En una carta de tres páginas, dirigida a los 27 países, el vicepresidente ejecutivo del Palacio Berlaymont certificó el exceso de flexibilidad que Bruselas pretende dar a las capitales frente a las subidas de precios.
No fondos adicionales, sino reprogramación de los existentes.
“Utilizamos urgentemente todas las herramientas disponibles: la Unión tiene los recursos para responder y debemos movilizarlos ahora”, subrayó Fitto.
El hecho de que el miembro italiano del equipo de comisarios haya escrito la carta es solo una coincidencia.
Fitto posee la cartera de Cohesión, la más rica de las que tiene a disposición la UE.
Es allí, en primer lugar, donde la Comisión quiere recurrir para dar alivio a los gobiernos que se enfrentan a la crisis energética.
En la carta, Fitto identificó tres fondos en los que centrarse: el Fondo de Cohesión general, el Fondo Europeo de Desarrollo Regional (Feder) y el Fondo de Transición Justa, creado para ayudar a los países rezagados en su transición.
“Para acelerar el uso de estos recursos, los Estados miembros y las regiones pueden actuar en varios frentes: crear nuevos instrumentos financieros para adelantar los pagos y adoptar todos los ajustes programáticos necesarios”, explicó Fitto.
Al fin y al cabo, señaló el comisario, esto ya ocurrió con la revisión intermedia de las políticas de cohesión.

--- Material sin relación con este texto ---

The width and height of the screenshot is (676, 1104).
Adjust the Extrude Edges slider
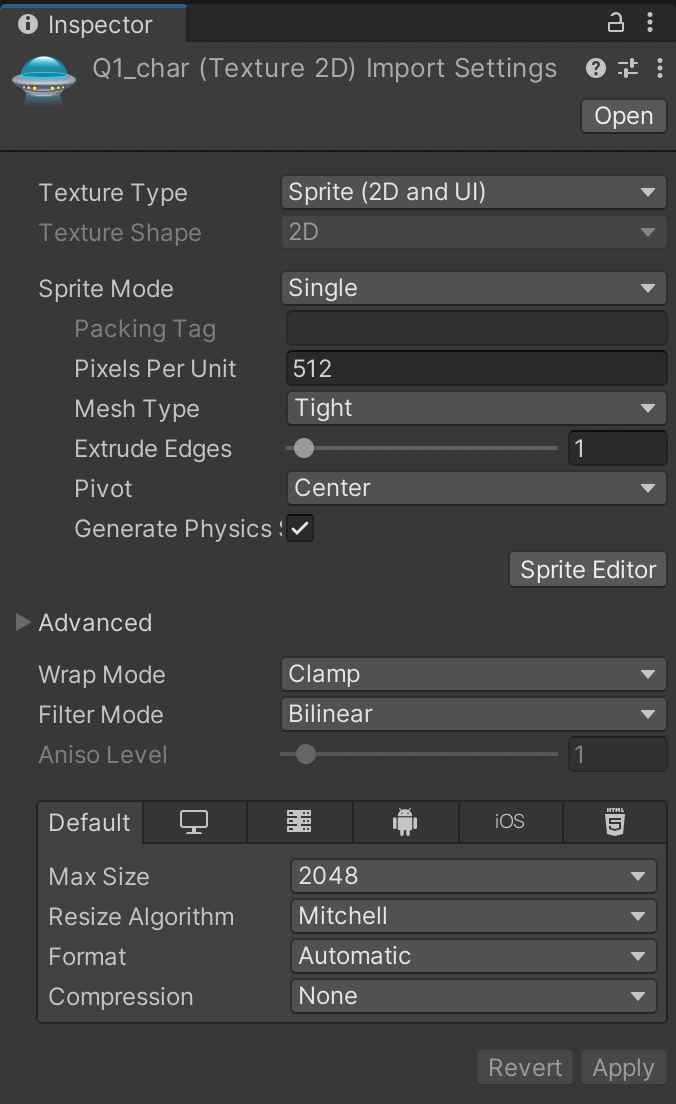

Con esa reprogramación de 34.400 millones de euros en competitividad, defensa, construcción, agua y energía, recordó, “hemos demostrado que es posible actuar con flexibilidad y rapidez”.
Sin embargo, no a todos les gustó la propuesta.
Ciertamente no a la economista húngara Kata Tutto.
“Destinar los fondos de cohesión a cajeros automáticos de emergencia transforma, una vez más, la política de inversiones en una aspirina”, fue el mordaz tuit publicado por la presidenta del Comité de las Regiones.
“Eso se llama flexibilidad. Las Regiones lo pidieron.
Bruselas respondió. No hay cajero automático. Y sobre todo no obligamos a nadie”, respondió Fitto.
Pero Kata Tutto podría no ser la única que se queja.
Italia Viva, como era de esperar, describió la iniciativa como una “burla”, mientras el partido Movimiento 5 Estrellas (M5s) fue frontal: “Y pensar que Fitto nació en el sur de Italia, donde esos fondos, incluso los muros lo saben, son indispensables”.
En realidad, un país como Italia siempre tuvo problemas para gastar todos los fondos de cohesión, y el ciclo 2021-27 es la excepción.
Pero el gobierno prometió parte de los fondos de cohesión para la construcción del Puente del Estrecho.
En Bruselas, al mismo tiempo, no se hacían ilusiones.
No es probable que la carta a los ministros de Cohesión de los 27 elimine el debate sobre la necesidad de una excepción al Pacto de Estabilidad, o al menos que amplíe la prevista para la defensa a la energía.
La carta de Fitto no sustituye a la que Von der Leyen debería enviar al primer ministro italiano en los próximos días.
Pero sirve para perfilar el marco en el que quiere moverse la Comisión, que sigue sin coincidir con el solicitado por Roma.
El próximo 3 de junio, con la presentación del paquete de primavera del semestre europeo, la Comisión podría entrar en el fondo de las peticiones planteadas por Meloni.
Ya antes, la UE pondrá sus luces en la segunda vía indicada para hacer frente a los elevados costes energéticos: modificar aún más el Plan Nacional de Recuperación y Resiliencia (Pnrr).
Von der Leyen, haciendo un cálculo preciso entre los recursos de Cohesión y los de la Próxima Generación, había hablado de 95.000 millones, que se repartirán -en partes desiguales- entre los países miembros.
Italia quiere más y confirmó que ya no pedirá la totalidad de los 15.000 millones previstos para el programa Defensa Segura.
Pero la medida corre el riesgo de irritar aún más al Palacio Berlaymont y a algunos de los líderes europeos. (ANSA).